MONTGOMERY: “these ambiguous ethical situations are the product of a society what we ourselves create as fallen human beings… For example, one might have to shoot a sniper before he kills more people… To kill a human being… is a sin. It’s morally wrong… In situations like this it may be necessary to judge the number of people who will be killed if the sniper remains alive and, under those circumstances, shoot the sniper. But such a situation doesn’t morally vindicate the man who makes it.” (Pg. 64) “there are ambiguous situations where I might have to live. But… when I do this… It is wrong… and it will cause me to get down on my knees and ask forgiveness for it. But in the case of Professor Fletcher, if he does this, it would be in ACCORD with his ethic.” (Pg. 68-69)

FLETCHER: “Aren’t you in effect telling us that in your ethics we are sometimes morally obliged to do what is wrong, and does that make any sense in terms of ethical analysis?” [Applause from the audience.]
MONTGOMERY: “No, obviously it does not make any sense in terms of YOUR ethical analysis, but that’s what we are trying to determine---whether that ethical analysis is right… What I’m saying is that it may be necessary to choose a lesser of evils.
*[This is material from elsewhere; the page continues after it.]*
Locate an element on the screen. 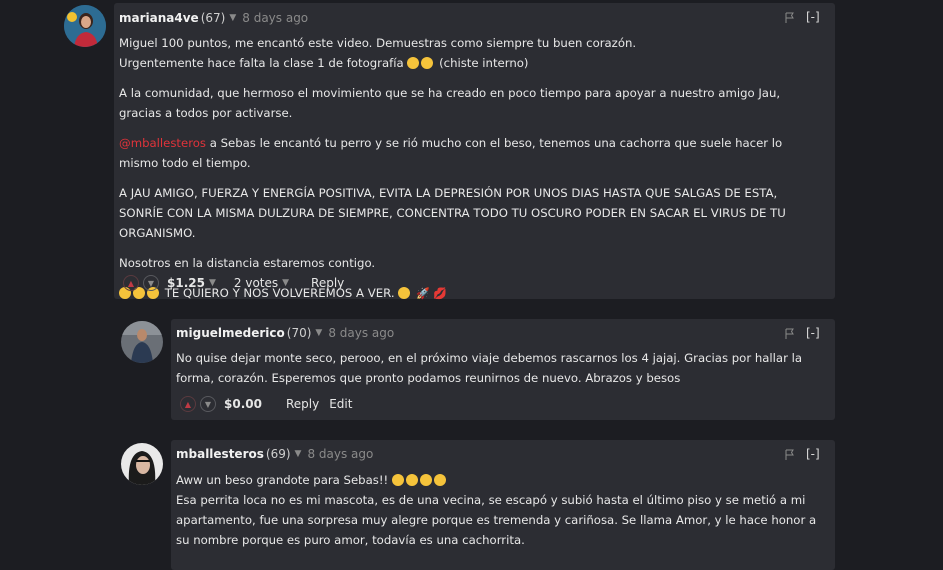 This screenshot has height=570, width=943. comment-footer: ▲ ▼ $1.25 ▼ 2 votes ▼ Reply is located at coordinates (234, 283).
But such a choice still remains an evil.” (Pg. 69-70)

MONTGOMERY: “In my ethic a lesser evil does not turn out to be a good by the fact that it’s less evil than something else.”
FLETCHER: “Now we are getting circular.”
MONTGOMERY: “That is NOT circular; it’s the POINT!” (Pg. 83)
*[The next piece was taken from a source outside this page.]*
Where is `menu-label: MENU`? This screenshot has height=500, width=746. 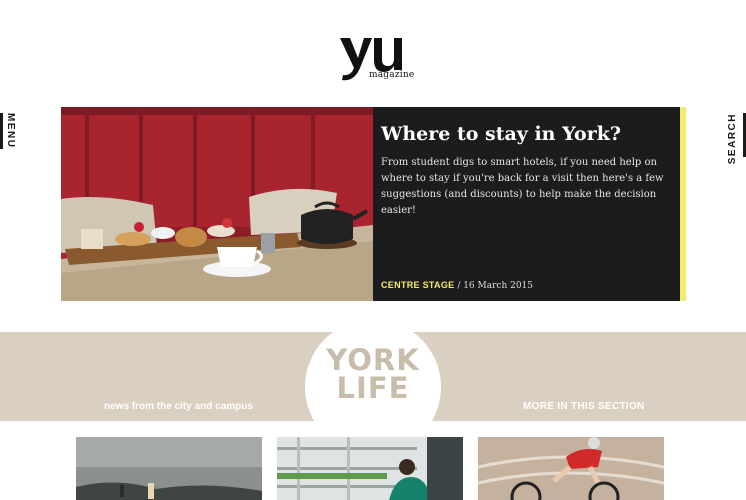
menu-label: MENU is located at coordinates (10, 131).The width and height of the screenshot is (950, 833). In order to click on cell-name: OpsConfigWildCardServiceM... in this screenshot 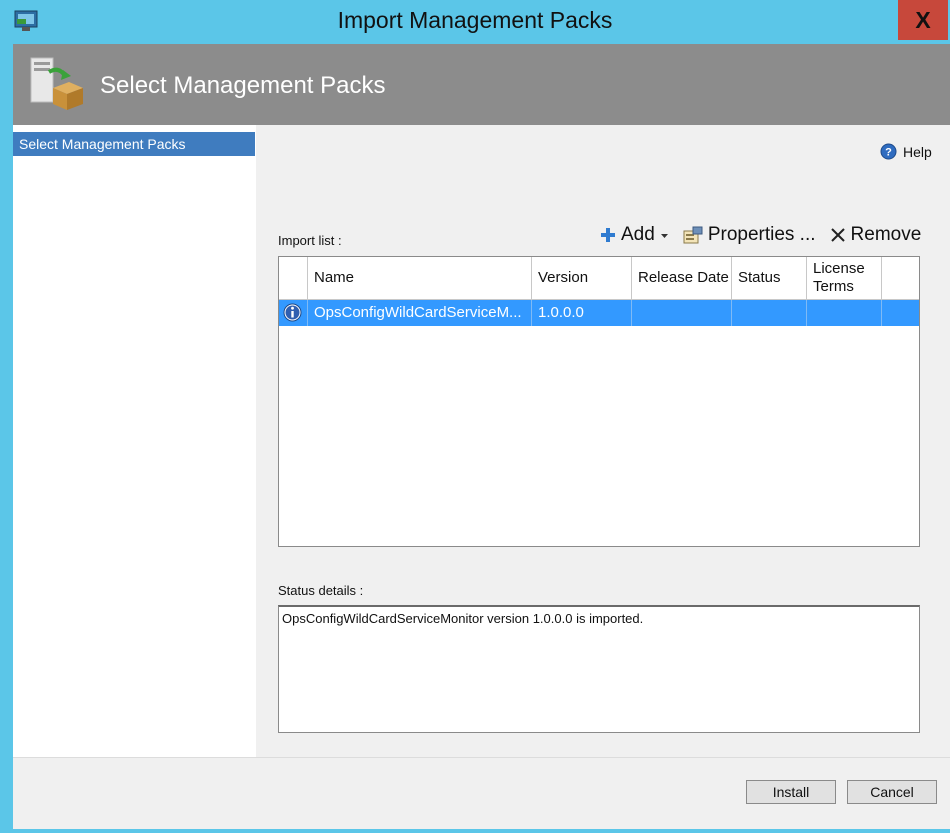, I will do `click(420, 313)`.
MONTGOMERY: “this doesn’t mean that the Christian may not find himself in a position where he cannot help but fight. But heaven help him if he thereby feels that he is engaged in a justifiable activity. He is in fact participating in the kind of activity that we sinful and fallen human beings have brought about on this planet…” (Pg. 89)

Though nearly fifty years old, this vigorous dialogue remains of keen interest for those interested in Christian apologetics, Situation Ethics, Humanistic Ethics, and contemporary philosophy.